A bill to legalize Aid in Dying has been re-submitted in the New York legislature.
A similar bill passed the Assembly health committee last year. Organizers are hoping to go further this year, and get a vote in the full Assembly.
Any action on the legislation would come despite opposition from the Catholic Church and some people with disabilities, like Emily Papperman at Ithaca's Finger Lakes Independence Center. Papperman is worried that legalizing aid in dying will leave people with disabilities open to coercion from doctors and family members.
"Lots of people have fought for a lot of years" to give everyone, including people with disabilities, control over their medical decisions, she said last month. "I'm hesitant to relinquish that."
Cases of coercion, however, have not been found in states where aid in dying is legal.
The bill would let doctors prescribe a life-ending medication to a terminally-ill patient. That patient has to be declared mentally competent.
Colorado voters approved it in a referendum in November, becoming the sixth state to legalize it.
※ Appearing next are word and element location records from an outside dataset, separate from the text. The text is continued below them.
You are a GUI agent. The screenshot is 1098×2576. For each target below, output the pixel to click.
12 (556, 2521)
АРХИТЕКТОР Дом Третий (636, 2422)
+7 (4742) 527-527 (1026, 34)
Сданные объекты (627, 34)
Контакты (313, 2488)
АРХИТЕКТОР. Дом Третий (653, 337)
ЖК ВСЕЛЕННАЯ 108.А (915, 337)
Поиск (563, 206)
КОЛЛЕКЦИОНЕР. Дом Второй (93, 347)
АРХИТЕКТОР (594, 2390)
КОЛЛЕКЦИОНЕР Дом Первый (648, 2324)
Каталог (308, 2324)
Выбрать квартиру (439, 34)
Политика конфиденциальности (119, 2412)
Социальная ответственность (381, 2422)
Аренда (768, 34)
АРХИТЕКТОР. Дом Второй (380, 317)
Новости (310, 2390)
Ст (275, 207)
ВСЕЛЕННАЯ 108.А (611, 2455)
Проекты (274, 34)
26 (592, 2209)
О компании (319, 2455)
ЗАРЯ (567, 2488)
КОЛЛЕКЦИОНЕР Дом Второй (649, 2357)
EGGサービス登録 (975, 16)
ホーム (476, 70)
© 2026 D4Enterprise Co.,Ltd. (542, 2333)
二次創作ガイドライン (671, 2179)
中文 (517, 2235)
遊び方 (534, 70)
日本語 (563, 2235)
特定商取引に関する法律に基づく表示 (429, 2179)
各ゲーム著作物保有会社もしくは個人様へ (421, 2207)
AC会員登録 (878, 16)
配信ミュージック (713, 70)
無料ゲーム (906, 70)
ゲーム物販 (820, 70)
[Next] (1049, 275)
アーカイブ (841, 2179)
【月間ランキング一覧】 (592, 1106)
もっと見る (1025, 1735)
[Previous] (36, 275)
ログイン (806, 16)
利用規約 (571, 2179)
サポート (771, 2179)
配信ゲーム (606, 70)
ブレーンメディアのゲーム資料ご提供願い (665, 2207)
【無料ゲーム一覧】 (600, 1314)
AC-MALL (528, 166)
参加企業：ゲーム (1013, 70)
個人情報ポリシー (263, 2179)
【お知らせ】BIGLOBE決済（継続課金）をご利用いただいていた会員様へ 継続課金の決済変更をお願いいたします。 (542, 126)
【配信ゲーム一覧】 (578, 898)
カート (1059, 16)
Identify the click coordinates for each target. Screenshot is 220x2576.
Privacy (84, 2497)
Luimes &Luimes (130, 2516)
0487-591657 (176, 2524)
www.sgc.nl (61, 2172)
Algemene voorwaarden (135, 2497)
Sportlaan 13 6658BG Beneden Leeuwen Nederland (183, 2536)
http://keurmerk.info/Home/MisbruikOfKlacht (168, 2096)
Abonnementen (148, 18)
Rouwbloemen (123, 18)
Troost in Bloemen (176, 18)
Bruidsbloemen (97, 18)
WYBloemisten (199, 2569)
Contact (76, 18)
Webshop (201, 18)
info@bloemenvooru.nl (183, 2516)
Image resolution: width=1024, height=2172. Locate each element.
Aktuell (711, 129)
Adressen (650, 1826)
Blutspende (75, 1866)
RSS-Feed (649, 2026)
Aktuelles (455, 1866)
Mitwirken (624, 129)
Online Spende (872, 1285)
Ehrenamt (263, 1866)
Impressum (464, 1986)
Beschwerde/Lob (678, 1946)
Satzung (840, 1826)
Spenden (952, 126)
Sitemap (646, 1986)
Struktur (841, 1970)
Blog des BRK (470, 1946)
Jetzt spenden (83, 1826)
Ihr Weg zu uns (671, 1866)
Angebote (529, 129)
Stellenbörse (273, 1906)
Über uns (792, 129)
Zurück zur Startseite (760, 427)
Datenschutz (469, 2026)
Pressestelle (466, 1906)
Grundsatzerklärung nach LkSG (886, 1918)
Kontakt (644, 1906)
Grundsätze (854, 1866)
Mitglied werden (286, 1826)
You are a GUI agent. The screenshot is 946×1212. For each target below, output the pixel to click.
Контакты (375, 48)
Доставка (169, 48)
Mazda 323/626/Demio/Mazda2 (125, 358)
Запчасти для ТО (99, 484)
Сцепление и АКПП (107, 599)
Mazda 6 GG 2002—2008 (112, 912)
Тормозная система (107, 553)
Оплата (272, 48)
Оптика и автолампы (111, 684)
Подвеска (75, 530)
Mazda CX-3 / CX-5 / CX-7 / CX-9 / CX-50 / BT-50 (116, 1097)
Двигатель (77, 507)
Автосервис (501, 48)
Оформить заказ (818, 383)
Susan Rahn of Rochester traveled to Albany on Monday to advocate for the bill. Rahn has Stage 4 metastatic breast cancer and wants to be able to access the life-ending drugs when the time comes. Her goal is to meet with Governor Cuomo.
"I really think that if I have a chance to speak with him and share my story and why this is so important to me, that I can maybe make him see why this needs to be an option," she told WSKG in December.
Cuomo hasn't taken a public position.